Top of Document excerpt

I was a ratty old apartment, reeking of urine and dust. The carpet was a faded gold, frayed at the edges. Our only furniture was the kitchen table, three chairs. On top of a rickety end table was a 13 inch black and white K-Mart television attached to our prized Atari 2600. We had one cartridge, Combat, that came with the system. My brother Chris and I sat in the darkness, shooting at each other in tanks, fighter jets and bi-planes. We turned down the volume to silence the steady drone of the engines, and the constant gun fire.
Siitting in my bedroom that afternoon, I tried to untangle the orbits of those nine planets. Each one was twisted into and around the next, a jumbled mess of wire. I was frustrated at not being able to seperate them. My brother insisted that he solve the equasion. My mother entered the room and said, tired and sad, “Time to go to Dr. Joyce.”
I was frightened, even then. I kicked and screamed, my face red and streaked from crying. But it was non-negotiable. Tears frozen to my cheeks, I walked down the street to meet with Dr. Austin Joyce, Psychologist, clutching the tangled mobile with my tiny gloved hands.
Dr. Joyce had brown hair and a thick mustache. We would pitch pennies during our sessions, kneeling on the floor and tossing the coins to see who could get closest to the wall. The winner won the pennies. I used Canadian pennies my father had brought me from his business trips. Over time, I stopped crying before our meetings.
I was alter boy then. Every Sunday, my brother and I would pull the wheat-colored robes over our heads, tie the sash, and follow the preist into Mass. We caried candles, the Bible, incense. We loved the incense, the fire and the smell. Chris used always used twice as much as necessary. The smoke was thick enough to set the parishoners caughing. Until then, I’d never seen a priest angry. I didn’t think they were allowed.
Afterwards, Chris and I would clean the rectory. With the priest out front shaking hands with a broad smile, we would sneak into the consecration vault to pilfer the Host and sip the wine. We ran home thrugh the snow with dozens of the flat wafers stuffed into our pockets, shoving handfulls into our mouths and tossing them — the Body of Christ himself — like frisbees through the cold winter air.
I spent afternoons at the YMCA. Walking there one frigid afternoon — the wind chill sixty, seventy, eighty below zero — I found a pigeon frozen mid-flight. I paused there on the gray sidewalk and waited for a sign of life. He stared at the sky, unmoving.

Bottom of Document excerpt
Top of Information given

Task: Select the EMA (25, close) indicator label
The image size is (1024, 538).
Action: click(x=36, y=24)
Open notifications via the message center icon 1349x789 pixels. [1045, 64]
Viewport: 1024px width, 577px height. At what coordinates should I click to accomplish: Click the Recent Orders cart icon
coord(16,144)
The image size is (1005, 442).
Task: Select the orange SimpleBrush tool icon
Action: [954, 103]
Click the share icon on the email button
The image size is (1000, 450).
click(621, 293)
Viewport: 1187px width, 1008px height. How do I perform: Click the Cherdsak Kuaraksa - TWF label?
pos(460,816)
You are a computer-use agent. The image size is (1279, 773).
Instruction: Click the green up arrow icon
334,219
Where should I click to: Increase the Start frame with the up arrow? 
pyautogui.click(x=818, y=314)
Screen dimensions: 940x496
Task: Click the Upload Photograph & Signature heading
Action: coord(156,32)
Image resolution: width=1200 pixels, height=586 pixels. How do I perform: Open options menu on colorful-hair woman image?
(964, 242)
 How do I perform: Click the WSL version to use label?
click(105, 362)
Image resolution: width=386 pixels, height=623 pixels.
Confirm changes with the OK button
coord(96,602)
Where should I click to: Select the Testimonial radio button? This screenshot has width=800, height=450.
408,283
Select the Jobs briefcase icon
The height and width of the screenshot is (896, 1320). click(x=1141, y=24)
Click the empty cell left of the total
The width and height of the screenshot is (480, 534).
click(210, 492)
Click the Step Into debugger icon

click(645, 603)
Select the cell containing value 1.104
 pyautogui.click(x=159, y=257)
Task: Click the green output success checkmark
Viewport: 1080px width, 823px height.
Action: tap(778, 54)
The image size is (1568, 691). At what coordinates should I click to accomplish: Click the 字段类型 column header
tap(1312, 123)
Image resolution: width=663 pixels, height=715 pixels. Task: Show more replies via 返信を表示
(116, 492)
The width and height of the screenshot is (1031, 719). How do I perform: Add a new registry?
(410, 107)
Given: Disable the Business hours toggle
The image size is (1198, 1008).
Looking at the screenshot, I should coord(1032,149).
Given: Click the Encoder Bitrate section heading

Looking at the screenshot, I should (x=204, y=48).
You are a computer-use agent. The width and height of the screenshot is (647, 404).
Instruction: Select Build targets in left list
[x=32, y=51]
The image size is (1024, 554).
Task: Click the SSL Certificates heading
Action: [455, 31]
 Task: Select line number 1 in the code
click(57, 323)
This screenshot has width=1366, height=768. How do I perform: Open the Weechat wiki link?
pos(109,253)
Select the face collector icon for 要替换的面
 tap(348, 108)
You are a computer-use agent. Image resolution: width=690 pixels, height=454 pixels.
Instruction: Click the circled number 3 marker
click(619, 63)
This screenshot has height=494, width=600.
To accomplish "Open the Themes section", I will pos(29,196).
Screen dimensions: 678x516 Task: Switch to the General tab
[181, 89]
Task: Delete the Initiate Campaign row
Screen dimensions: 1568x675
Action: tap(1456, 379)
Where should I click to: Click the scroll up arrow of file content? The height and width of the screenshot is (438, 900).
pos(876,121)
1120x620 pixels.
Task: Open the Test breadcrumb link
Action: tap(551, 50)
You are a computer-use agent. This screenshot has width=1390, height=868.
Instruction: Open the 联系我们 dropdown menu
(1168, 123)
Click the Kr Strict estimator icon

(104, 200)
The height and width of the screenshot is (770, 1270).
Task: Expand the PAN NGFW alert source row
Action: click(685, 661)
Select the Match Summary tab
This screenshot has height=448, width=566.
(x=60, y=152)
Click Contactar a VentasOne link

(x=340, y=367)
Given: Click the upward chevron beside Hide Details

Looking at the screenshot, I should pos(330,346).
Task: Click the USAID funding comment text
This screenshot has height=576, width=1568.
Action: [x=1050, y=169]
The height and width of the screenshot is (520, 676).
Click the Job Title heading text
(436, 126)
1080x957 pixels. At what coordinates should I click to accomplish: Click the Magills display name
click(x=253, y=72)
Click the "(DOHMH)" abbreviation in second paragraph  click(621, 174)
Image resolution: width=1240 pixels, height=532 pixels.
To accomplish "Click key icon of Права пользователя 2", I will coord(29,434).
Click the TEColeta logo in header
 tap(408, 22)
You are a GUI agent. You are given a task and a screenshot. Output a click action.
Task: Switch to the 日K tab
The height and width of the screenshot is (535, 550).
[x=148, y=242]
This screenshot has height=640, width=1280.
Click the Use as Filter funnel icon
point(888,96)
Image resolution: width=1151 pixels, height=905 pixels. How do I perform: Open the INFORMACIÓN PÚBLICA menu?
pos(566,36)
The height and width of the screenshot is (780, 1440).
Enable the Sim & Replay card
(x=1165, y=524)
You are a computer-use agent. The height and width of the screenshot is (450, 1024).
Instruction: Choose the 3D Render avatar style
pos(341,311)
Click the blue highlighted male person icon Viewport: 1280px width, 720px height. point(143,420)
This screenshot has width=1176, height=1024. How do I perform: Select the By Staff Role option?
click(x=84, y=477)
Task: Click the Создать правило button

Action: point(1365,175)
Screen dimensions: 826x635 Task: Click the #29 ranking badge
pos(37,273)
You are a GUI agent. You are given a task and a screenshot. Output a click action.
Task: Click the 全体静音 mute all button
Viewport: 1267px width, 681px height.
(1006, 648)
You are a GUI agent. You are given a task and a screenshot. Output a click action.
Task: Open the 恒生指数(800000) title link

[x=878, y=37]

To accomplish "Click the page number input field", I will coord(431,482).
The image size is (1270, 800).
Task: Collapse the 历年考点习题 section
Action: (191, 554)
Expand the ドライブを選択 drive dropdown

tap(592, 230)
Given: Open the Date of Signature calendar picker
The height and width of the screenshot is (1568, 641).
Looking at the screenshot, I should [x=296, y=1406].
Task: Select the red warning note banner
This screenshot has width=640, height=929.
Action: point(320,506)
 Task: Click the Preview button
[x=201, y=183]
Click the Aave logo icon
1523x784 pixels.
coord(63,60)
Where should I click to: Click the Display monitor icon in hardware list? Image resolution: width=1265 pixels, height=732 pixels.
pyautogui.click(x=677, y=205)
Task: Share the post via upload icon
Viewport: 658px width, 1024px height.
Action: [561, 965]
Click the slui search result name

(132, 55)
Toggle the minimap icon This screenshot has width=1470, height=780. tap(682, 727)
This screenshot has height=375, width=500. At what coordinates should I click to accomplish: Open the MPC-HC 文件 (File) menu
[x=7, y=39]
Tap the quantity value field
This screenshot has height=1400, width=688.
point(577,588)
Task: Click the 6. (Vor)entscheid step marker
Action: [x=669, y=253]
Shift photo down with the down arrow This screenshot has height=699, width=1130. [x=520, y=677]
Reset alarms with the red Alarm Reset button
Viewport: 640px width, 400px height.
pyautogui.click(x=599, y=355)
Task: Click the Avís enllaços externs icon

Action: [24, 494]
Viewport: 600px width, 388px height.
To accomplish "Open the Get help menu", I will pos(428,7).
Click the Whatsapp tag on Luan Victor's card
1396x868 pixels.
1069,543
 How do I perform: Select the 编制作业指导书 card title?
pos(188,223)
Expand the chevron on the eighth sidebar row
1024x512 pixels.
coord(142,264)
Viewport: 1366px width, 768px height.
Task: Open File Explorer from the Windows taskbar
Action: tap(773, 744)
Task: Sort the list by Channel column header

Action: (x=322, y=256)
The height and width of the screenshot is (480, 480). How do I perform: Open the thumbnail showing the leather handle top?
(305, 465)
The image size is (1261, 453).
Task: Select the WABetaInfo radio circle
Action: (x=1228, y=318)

Bottom of Information given

From the memoir excerpt, quote the passage starting with "I was a ratty" and going on through "constant gun fire.".

Task output |
I was a ratty old apartment, reeking of urine and dust. The carpet was a faded gold, frayed at the edges. Our only furniture was the kitchen table, three chairs. On top of a rickety end table was a 13 inch black and white K-Mart television attached to our prized Atari 2600. We had one cartridge, Combat, that came with the system. My brother Chris and I sat in the darkness, shooting at each other in tanks, fighter jets and bi-planes. We turned down the volume to silence the steady drone of the engines, and the constant gun fire.